* [What you need to do]:
Only the lines from the one containing "The height and width of the screenshot is (718, 558)." through the end of the data are wanted, reproduced exactly and without pictures.

[Excerpts from a dataset]
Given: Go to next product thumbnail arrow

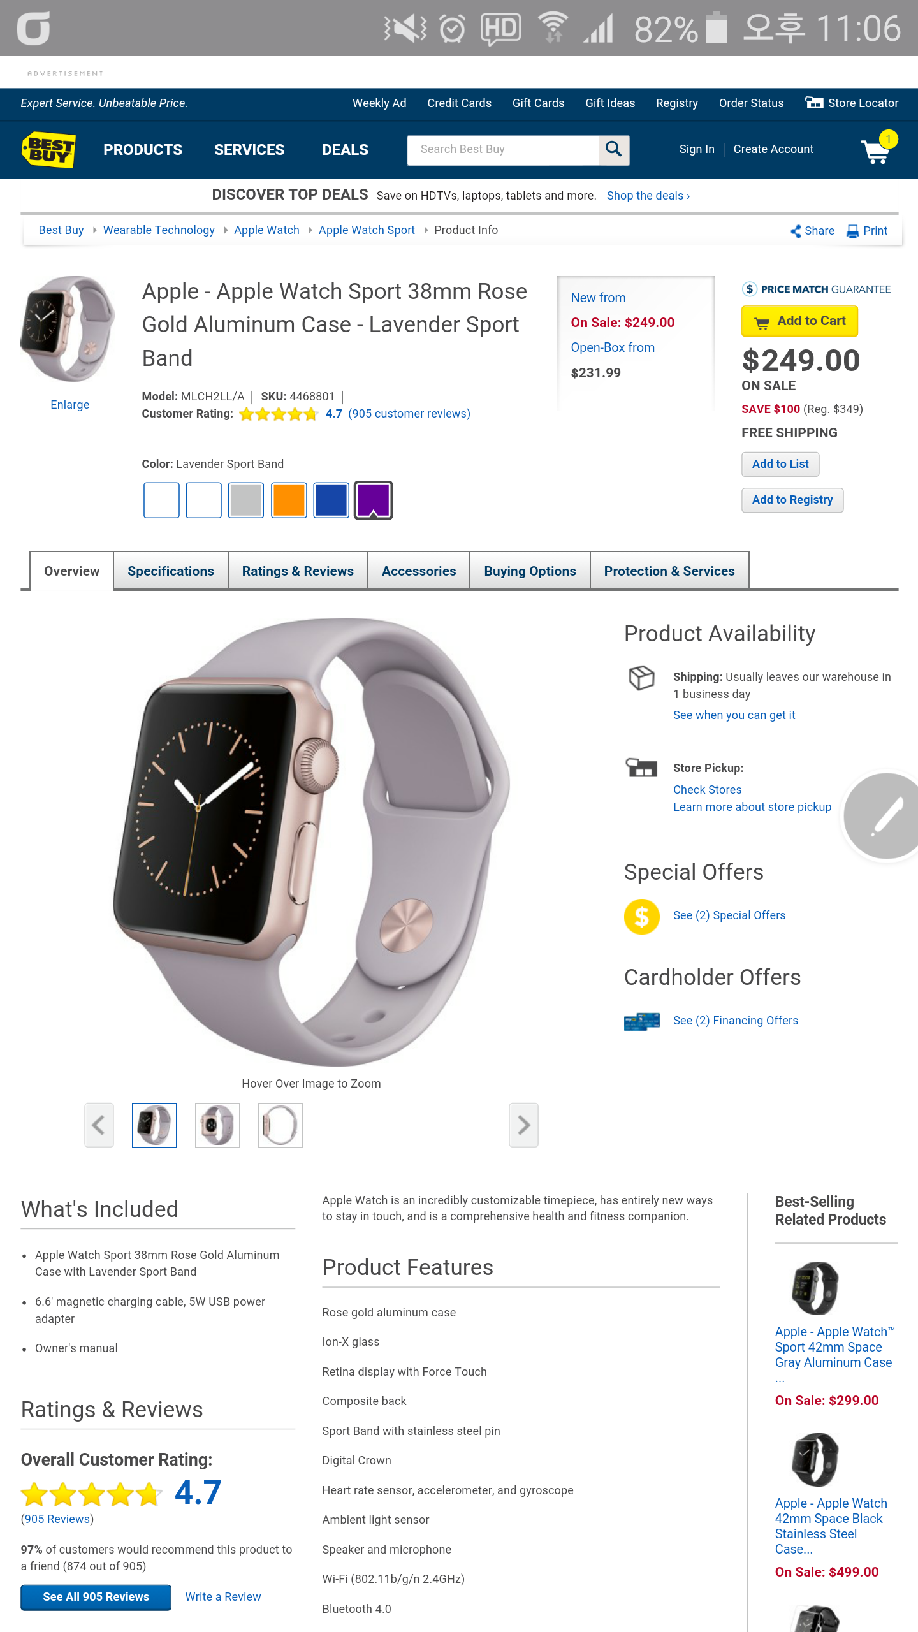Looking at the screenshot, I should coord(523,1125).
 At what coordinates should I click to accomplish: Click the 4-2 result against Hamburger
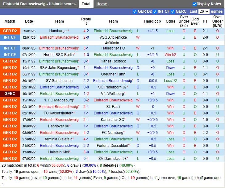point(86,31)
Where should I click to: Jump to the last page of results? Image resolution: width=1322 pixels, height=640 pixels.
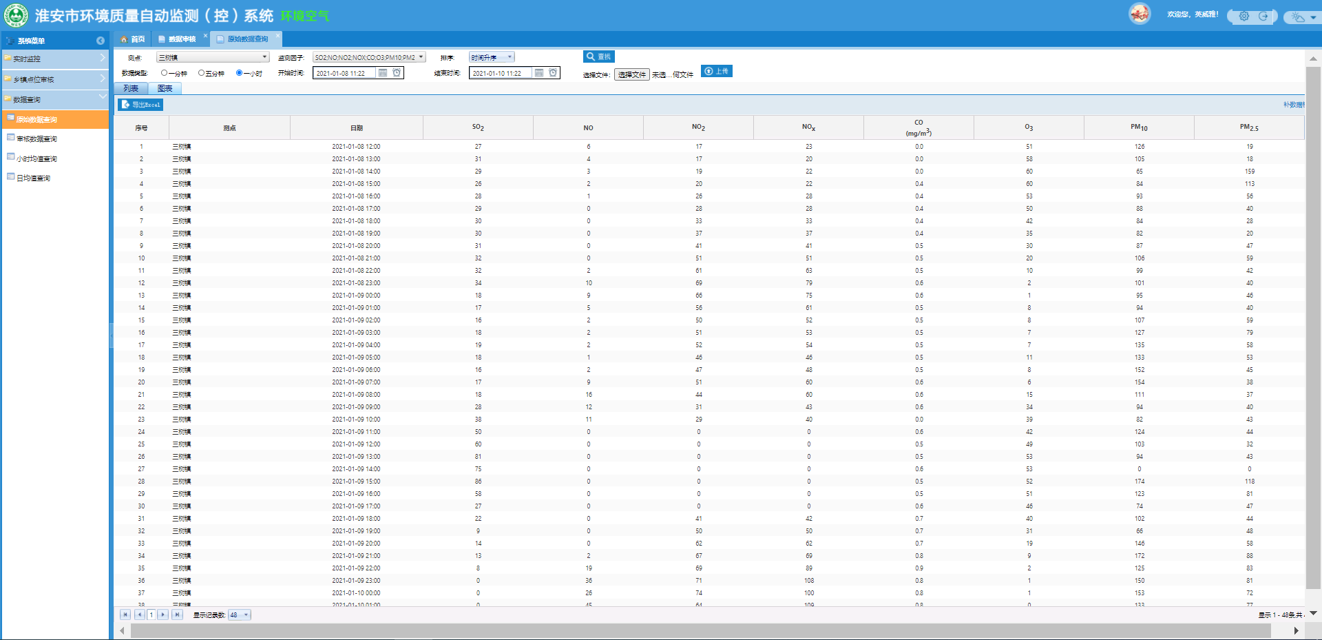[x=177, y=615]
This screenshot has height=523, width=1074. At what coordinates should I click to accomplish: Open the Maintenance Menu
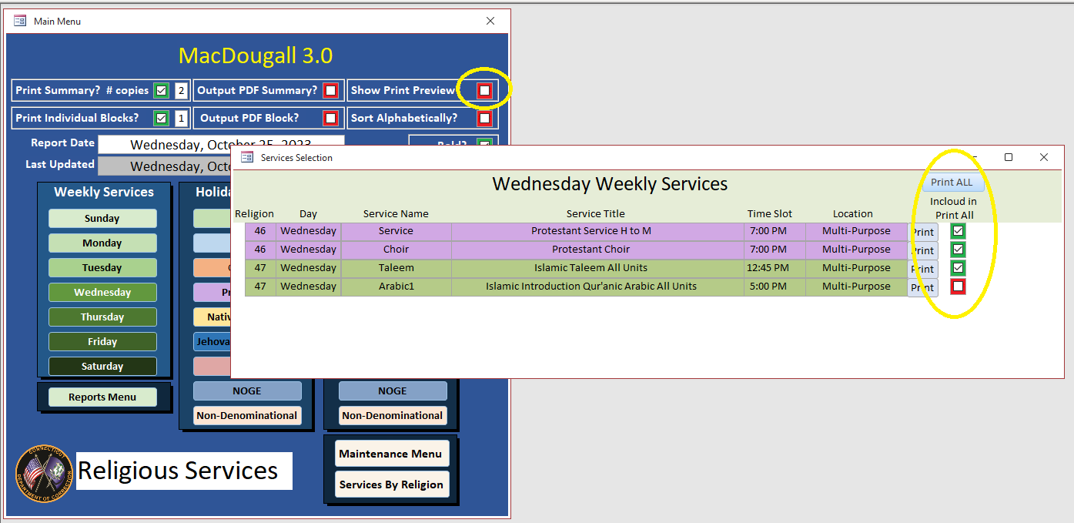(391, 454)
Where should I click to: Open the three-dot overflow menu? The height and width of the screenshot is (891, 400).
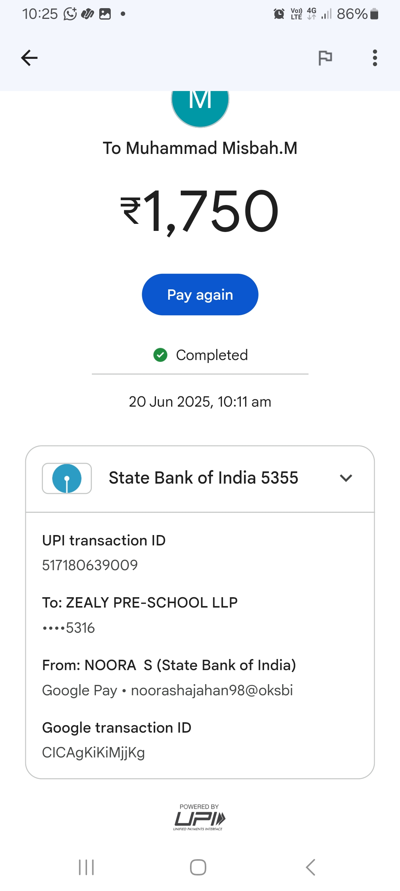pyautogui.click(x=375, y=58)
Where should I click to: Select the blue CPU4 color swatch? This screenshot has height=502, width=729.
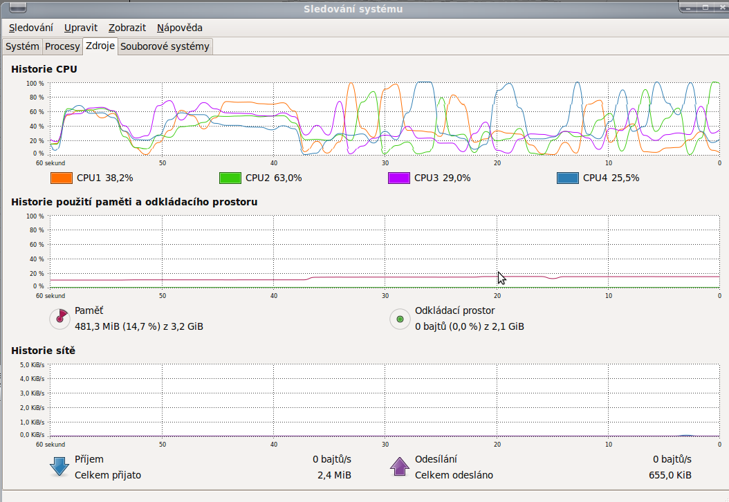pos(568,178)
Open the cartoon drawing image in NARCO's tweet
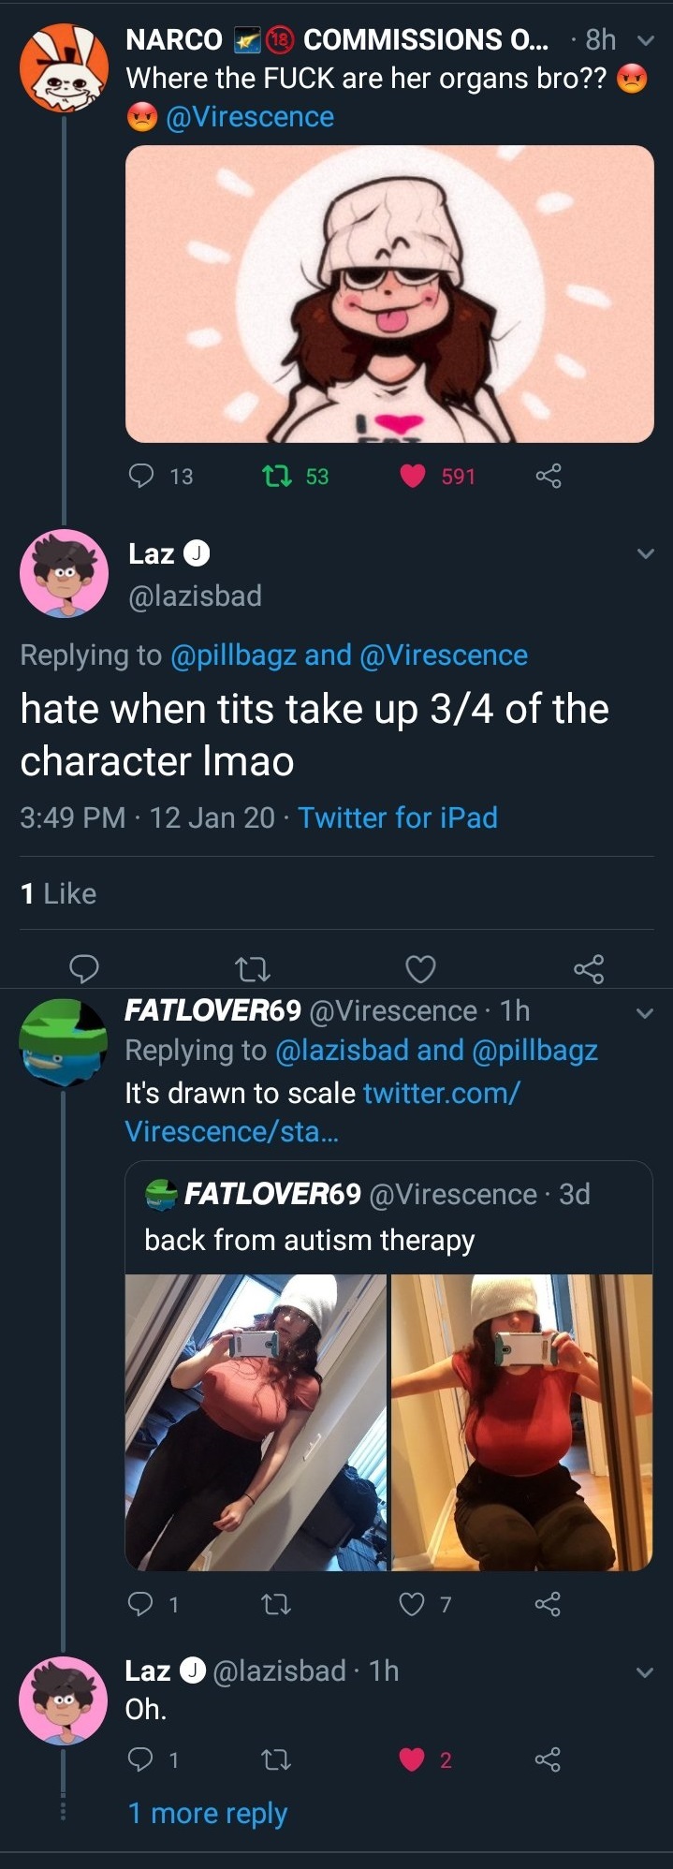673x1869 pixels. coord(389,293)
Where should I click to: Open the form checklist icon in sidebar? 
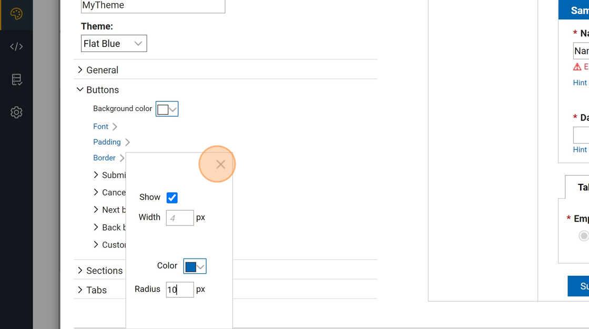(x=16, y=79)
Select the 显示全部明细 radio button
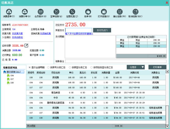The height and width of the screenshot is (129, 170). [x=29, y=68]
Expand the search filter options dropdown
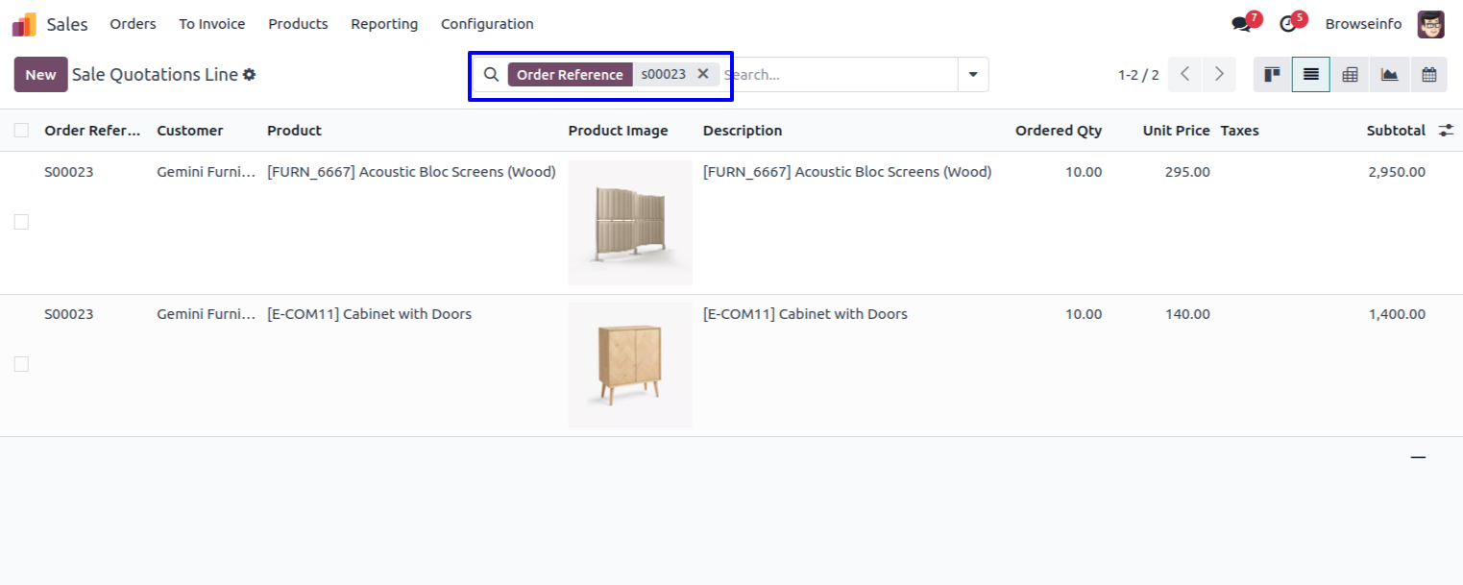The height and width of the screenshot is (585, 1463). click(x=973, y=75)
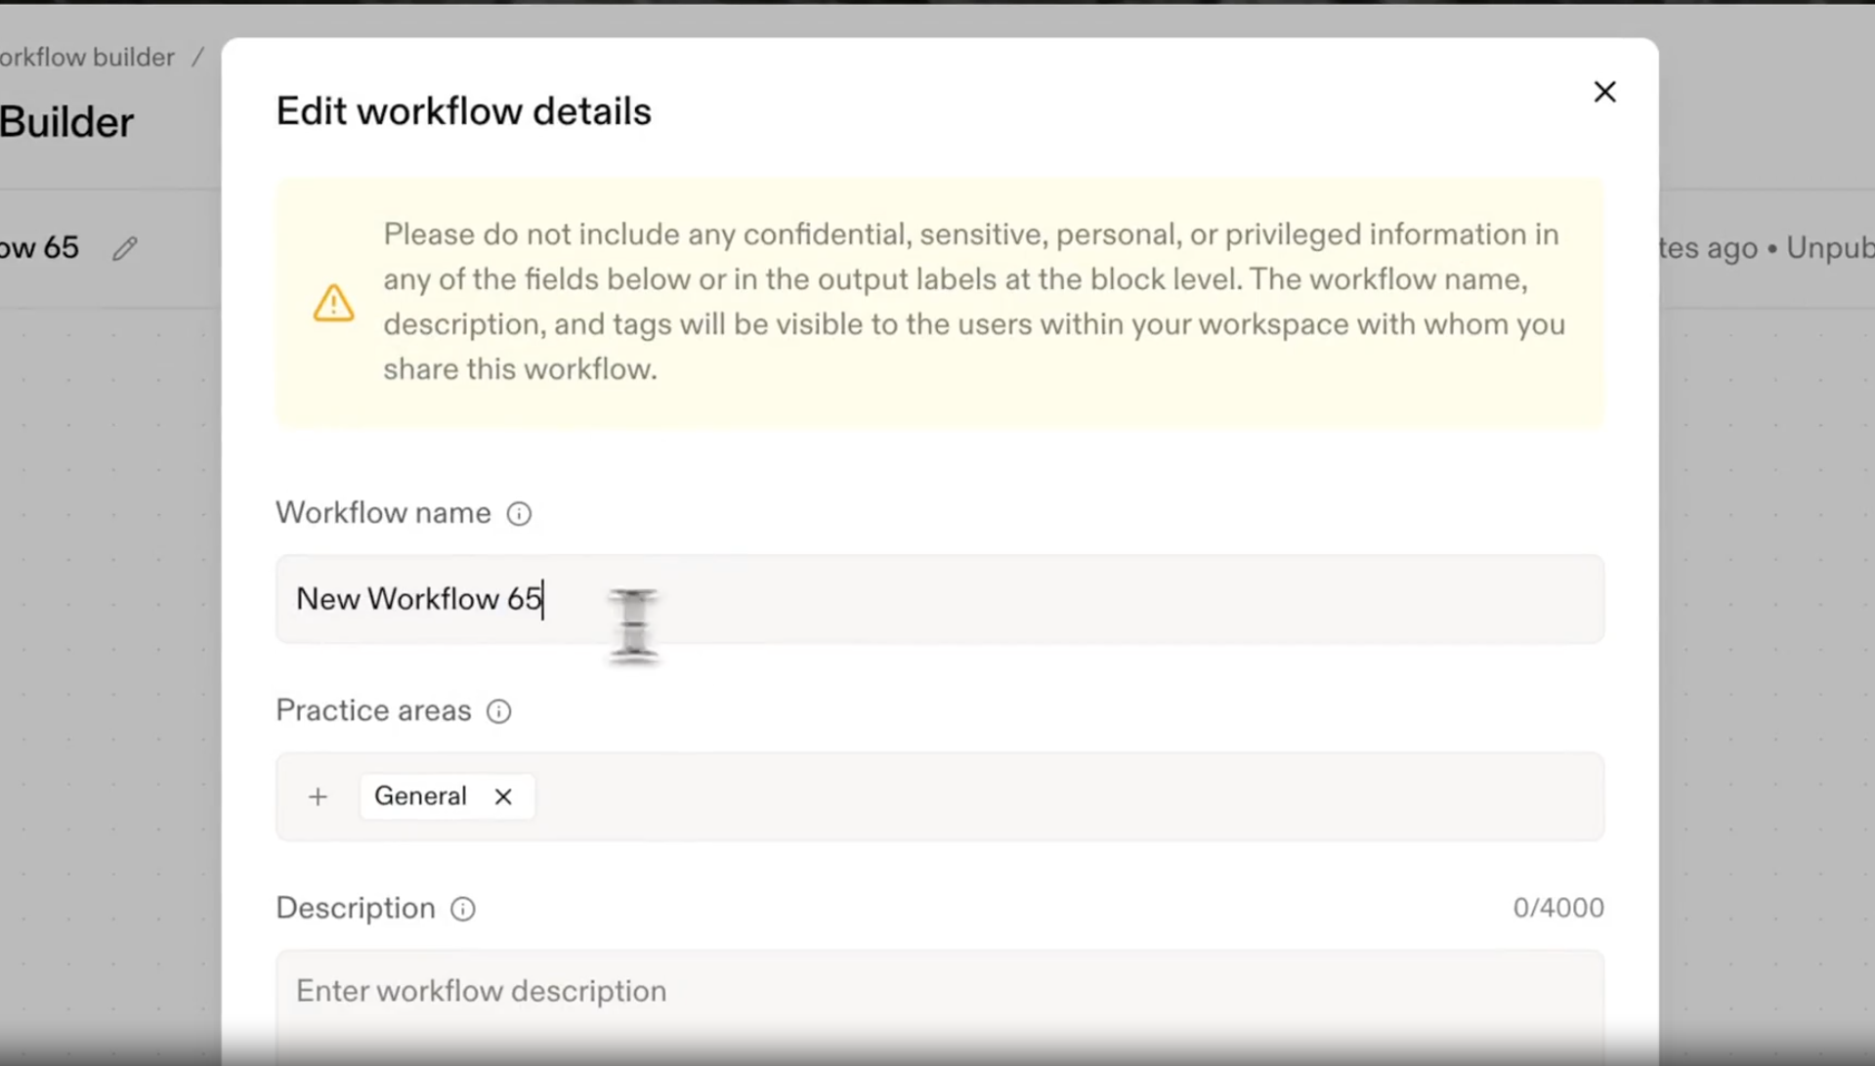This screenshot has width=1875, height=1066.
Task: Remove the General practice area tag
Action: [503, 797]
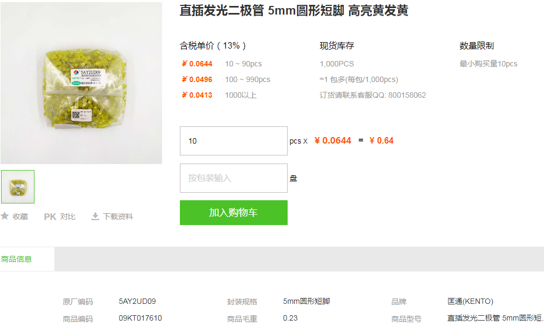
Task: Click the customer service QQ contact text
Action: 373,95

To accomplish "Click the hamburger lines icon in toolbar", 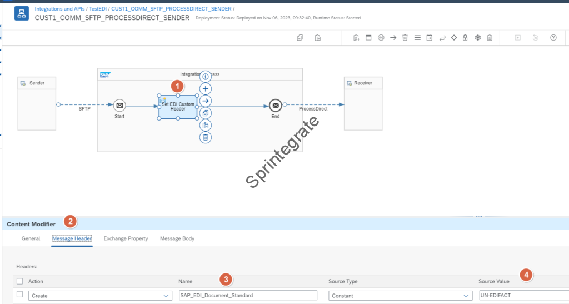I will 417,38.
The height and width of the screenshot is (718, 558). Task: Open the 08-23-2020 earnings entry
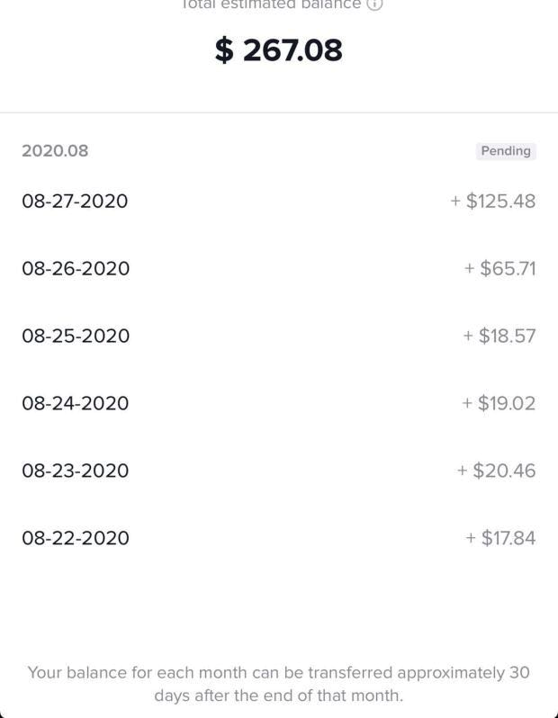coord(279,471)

* [Response to the exercise]:
The height and width of the screenshot is (718, 558). Task: Open the 08-23-2020 earnings entry
coord(279,471)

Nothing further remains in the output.